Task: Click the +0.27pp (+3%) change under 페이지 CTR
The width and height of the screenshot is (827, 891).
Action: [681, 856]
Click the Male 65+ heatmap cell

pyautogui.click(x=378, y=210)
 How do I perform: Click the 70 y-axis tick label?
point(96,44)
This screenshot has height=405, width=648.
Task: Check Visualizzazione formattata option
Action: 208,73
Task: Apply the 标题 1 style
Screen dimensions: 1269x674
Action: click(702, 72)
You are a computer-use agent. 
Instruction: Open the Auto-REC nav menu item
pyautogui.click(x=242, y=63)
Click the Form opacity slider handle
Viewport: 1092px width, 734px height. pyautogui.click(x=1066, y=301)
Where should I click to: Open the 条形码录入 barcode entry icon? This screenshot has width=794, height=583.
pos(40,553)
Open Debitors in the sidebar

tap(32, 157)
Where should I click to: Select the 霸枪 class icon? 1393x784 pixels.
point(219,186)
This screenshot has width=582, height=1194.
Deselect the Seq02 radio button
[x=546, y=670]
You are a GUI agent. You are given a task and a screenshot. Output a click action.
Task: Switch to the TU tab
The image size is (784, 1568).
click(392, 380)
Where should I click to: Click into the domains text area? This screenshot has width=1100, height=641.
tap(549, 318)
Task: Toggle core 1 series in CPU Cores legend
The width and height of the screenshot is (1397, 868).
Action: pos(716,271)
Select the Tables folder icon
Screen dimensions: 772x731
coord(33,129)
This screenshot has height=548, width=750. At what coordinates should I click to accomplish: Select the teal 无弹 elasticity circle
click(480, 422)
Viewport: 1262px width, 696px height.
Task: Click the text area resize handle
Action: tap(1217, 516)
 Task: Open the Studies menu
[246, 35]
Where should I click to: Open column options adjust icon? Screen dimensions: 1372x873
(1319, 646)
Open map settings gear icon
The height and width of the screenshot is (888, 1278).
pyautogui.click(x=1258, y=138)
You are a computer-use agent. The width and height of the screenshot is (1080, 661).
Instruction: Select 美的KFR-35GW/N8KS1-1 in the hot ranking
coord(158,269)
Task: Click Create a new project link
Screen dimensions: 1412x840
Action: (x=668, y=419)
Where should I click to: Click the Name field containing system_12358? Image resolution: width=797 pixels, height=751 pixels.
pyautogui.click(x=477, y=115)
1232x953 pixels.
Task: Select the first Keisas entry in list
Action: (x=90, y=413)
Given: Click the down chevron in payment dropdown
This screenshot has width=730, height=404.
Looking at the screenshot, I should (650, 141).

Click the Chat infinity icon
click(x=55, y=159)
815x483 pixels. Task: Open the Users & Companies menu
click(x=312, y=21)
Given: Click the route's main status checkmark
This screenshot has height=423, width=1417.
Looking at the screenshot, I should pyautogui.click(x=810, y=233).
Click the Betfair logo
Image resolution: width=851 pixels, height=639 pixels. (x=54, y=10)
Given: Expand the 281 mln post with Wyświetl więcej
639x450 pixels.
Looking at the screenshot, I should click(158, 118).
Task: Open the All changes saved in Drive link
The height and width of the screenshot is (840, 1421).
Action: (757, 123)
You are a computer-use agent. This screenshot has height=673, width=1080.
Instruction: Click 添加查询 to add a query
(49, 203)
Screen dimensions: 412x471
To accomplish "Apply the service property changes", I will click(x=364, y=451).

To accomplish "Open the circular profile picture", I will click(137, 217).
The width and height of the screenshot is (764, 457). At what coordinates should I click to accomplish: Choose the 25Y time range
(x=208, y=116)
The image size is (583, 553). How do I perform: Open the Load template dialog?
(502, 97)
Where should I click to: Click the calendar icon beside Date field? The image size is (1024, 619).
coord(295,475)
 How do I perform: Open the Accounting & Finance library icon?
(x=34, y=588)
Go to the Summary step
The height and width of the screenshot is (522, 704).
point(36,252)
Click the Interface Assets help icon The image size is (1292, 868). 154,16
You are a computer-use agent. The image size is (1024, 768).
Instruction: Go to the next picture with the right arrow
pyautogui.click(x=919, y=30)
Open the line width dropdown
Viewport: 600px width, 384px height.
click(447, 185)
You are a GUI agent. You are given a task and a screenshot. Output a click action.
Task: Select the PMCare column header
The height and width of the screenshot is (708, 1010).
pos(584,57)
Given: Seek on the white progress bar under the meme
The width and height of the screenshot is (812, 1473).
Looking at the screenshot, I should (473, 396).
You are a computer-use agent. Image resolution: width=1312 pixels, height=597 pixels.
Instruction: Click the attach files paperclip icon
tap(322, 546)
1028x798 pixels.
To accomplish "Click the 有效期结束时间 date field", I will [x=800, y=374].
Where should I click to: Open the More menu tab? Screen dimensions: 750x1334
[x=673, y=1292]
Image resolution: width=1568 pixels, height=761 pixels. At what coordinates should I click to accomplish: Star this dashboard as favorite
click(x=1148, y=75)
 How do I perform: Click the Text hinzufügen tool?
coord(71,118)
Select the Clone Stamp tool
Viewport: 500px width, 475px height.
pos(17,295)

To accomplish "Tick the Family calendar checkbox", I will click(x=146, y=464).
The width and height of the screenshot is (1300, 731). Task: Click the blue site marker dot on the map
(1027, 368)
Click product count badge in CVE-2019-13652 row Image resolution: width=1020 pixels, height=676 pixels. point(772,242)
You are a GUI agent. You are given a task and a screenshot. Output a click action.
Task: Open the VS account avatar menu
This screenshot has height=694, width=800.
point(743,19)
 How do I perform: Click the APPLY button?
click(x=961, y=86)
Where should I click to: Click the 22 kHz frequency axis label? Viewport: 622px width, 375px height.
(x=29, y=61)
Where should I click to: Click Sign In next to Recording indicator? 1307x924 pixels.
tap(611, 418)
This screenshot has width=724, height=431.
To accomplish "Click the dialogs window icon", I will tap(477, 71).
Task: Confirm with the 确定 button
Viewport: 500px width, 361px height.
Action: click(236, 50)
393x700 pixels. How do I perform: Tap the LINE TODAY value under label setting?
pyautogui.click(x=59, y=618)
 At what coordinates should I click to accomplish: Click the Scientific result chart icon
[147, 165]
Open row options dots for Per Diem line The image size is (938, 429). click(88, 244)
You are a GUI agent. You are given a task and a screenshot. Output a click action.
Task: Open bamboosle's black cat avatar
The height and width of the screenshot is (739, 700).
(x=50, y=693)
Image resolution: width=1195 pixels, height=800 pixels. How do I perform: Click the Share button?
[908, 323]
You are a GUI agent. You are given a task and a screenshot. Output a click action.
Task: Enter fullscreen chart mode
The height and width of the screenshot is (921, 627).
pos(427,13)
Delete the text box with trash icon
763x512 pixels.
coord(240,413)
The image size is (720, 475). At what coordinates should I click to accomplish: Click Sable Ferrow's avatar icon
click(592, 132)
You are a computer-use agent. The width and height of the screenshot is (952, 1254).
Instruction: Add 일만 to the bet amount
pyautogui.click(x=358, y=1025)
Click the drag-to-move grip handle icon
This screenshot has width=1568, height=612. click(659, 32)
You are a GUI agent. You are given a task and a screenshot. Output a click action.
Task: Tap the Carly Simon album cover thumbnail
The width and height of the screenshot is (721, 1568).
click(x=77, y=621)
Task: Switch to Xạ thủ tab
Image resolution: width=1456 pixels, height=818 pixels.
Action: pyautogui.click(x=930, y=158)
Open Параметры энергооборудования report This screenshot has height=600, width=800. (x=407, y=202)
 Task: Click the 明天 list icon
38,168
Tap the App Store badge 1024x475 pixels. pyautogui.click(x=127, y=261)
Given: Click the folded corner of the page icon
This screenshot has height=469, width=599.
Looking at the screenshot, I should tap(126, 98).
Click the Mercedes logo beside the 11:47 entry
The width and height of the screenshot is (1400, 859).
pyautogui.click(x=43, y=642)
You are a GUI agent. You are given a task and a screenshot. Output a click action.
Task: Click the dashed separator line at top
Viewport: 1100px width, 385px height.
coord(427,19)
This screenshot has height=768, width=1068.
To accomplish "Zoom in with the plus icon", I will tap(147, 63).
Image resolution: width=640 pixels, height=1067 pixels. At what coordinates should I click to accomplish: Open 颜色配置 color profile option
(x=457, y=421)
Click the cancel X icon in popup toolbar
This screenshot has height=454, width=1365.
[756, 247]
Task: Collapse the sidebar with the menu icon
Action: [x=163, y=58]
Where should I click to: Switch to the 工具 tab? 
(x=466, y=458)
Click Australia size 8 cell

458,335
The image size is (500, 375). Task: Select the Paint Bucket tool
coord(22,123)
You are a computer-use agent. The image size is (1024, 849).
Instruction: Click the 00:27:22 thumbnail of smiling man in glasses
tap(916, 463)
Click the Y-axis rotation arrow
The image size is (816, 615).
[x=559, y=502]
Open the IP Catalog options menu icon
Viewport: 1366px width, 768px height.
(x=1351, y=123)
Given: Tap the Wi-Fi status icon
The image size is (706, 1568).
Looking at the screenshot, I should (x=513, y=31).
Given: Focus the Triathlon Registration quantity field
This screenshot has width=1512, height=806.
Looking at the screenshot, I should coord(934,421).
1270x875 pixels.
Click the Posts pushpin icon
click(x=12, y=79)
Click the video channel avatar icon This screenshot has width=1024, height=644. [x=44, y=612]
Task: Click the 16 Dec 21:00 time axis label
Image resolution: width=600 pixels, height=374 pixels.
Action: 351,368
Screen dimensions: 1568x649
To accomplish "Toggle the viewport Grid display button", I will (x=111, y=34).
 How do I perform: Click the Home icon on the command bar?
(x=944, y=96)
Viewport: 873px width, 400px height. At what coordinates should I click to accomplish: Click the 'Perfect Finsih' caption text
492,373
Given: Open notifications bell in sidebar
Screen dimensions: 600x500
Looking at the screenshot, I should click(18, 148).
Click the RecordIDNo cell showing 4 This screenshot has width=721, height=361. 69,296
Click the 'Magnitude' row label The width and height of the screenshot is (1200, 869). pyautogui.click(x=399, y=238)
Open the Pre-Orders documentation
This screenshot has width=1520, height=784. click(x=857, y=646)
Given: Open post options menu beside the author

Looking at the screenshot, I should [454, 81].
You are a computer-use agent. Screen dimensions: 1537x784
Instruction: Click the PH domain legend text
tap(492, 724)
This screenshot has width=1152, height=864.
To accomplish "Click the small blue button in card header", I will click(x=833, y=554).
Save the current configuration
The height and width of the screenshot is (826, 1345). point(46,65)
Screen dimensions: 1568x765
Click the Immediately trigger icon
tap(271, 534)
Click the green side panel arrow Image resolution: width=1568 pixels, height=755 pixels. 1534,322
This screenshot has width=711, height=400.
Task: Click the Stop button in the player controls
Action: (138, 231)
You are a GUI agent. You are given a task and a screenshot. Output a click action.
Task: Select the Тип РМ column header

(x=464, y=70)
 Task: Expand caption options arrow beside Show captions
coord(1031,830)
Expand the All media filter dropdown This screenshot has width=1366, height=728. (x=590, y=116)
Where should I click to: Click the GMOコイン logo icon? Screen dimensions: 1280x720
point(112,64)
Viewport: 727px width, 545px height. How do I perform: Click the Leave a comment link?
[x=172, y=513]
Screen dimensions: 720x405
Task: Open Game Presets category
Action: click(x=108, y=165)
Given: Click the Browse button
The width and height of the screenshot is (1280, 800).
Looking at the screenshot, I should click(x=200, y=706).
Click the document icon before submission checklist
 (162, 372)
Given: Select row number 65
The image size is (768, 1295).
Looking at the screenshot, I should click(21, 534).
===============
Exercise description:
From the data above, gather every line that includes the word "changes".

Answer for this exercise:
Task: Open the All changes saved in Drive link
To accomplish "Apply the service property changes", I will click(x=364, y=451).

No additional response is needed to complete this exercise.